History Group Papers: 2001

Read an outline of the talks and papers from the National Gallery History Group in 2001:

Meeting Six: 6 February 2001

To Polish or Police? The National Gallery and the “Improvement” of the Working Class, 1824-1860 – Jonathan Conlin, Gonville and Caius College, Cambridge
A paper or related publication is available for consultation in the National Gallery Archive.

Claims for the moral power of art to civilise the uneducated viewer have a long pedigree. However, given government reluctance to devote sources to the fledgling National Gallery, its advocates felt the need to spell out its utility for working class improvement.

The Gallery was presented as replacing violent working-class pastimes with the ‘polish’ gained by viewing the nation’s pictures. Yet at the same time it was viewed as a police measure, designed to counteract Chartism. This seminar explored how the working-class crowds within its walls became a reassuring spectacle of social cohesion in a troubled century.

Meeting Seven: 3 April 2001

The Academy of Filth: Gender, Space and Obscene Displays in Mid-Victorian London – Lynda Nead, Birkbeck College
The National Gallery Archive does not hold a copy of this paper.

Moving out of the space of the Victorian art gallery and onto the streets, this seminar considered the kinds of visual culture which were sold in the public spaces of the city and asked who saw these images and who bought them.

The paper focused on the issue of obscene images that were considered by some to be the paradigm of mass urban culture in the period. It traced the attempts to regulate obscenity and the wayward images and audiences being created by the Victorian city.

Meeting Eight: 12 June 2001

Imagining the community of culture: the National Gallery and the public body in Victorian London – Colin Trodd, University of Sunderland
A paper or related publication is available for consultation in the National Gallery Archive.

Long before Matthew Arnold’s dictum that culture suggests the idea of the state, the relationship between governance and cultural representation had been a matter of some concern for many Victorian commentators. This relationship was of particular concern to those interested in patterns and practices of public recreation, popular education and the development of systems of polite culture for the urban masses.
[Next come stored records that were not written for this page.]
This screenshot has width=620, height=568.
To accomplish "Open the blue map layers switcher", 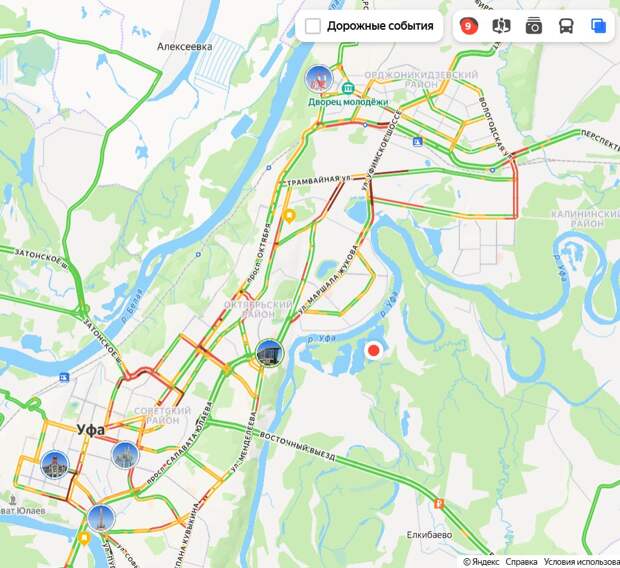I will tap(598, 26).
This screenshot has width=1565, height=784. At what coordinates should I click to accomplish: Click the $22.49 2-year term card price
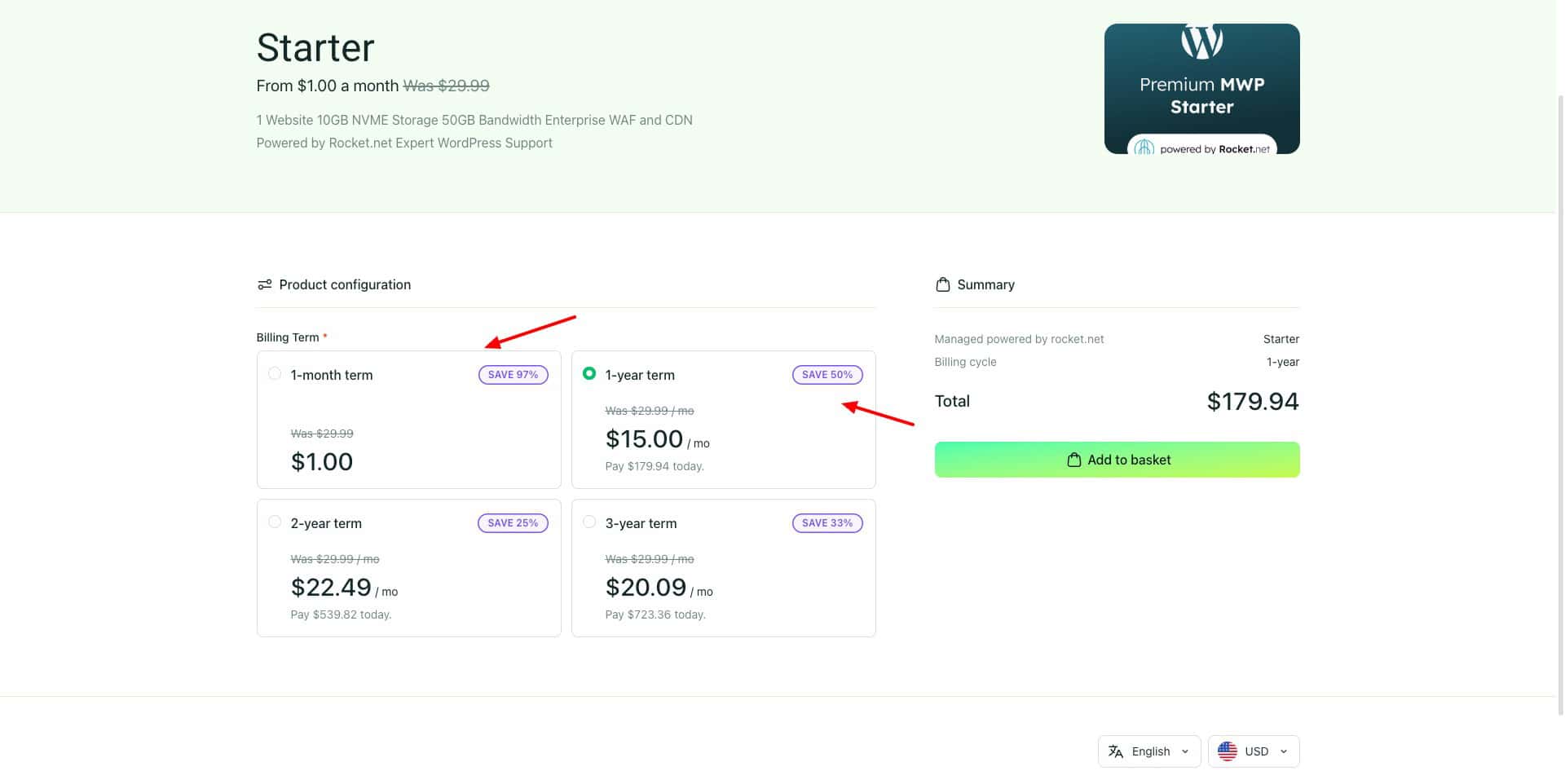(x=331, y=587)
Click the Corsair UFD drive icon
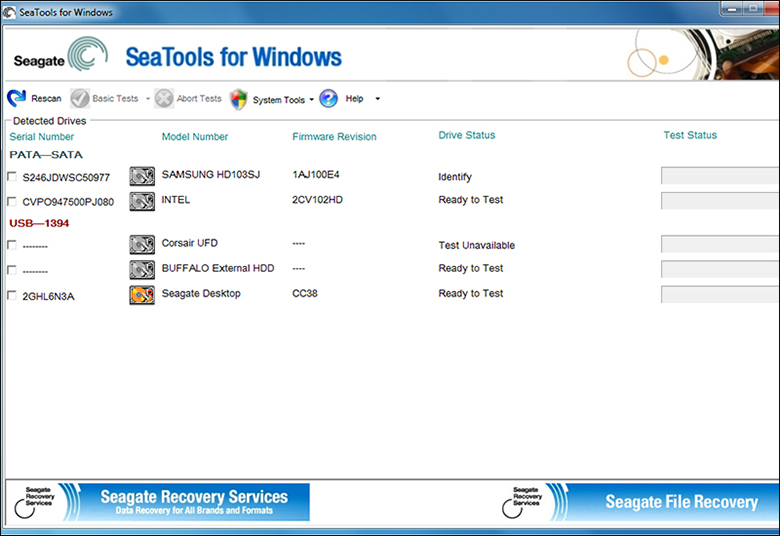 coord(142,245)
If the formation of such public spaces as the National Gallery and the V&A had involved complex networks of relationships between forces and pressures emanating from civil society and the Victorian state, how can we address the process by which the ideas and values of the aesthetic were institutionalised from the 1830s?

Rather than see-in the formation and development of cultural institutions’s signs of the ritualised display of power – as if such spaces were forever determined by the workings of a ‘dominant ideology’, or that they were sites in which social control was legitimated – this paper suggested that public art galleries and museums were places where the performance of culture was always in the process of slipping away from the control of social experts and cultural managers.

It was suggested that the Victorian institutionalisation of the aesthetic – the need to find in cultural institutions a way of registering a body of citizens who comprise the ‘national community’ – was generated from competing elements, processes and forms which tended to work against the materialisation of any unitary system.

Meeting Nine: 9 October 2001

The introduction of artificial lighting and its impact on public access to collections – Geoff Swinney, National Museums of Scotland
A paper or related publication is available for consultation in the National Gallery Archive

The developments in gas-lighting during the 19th century offered the potential to open public collections to the working people by allowing museums and galleries to remain open into the evening. While some museums embraced the new technology, others resisted its use on fire safety and conservation grounds and also because they feared that opening after dark might attract the wrong sort of public.

The National Gallery became embroiled in this debate, especially over the exhibition of the pictures of the Vernon gift and Turner bequest. This talk examined the Gallery’s attitudes towards artificial lighting and public access to the collections in the latter half of the 19th century and the early decades of the 20th century.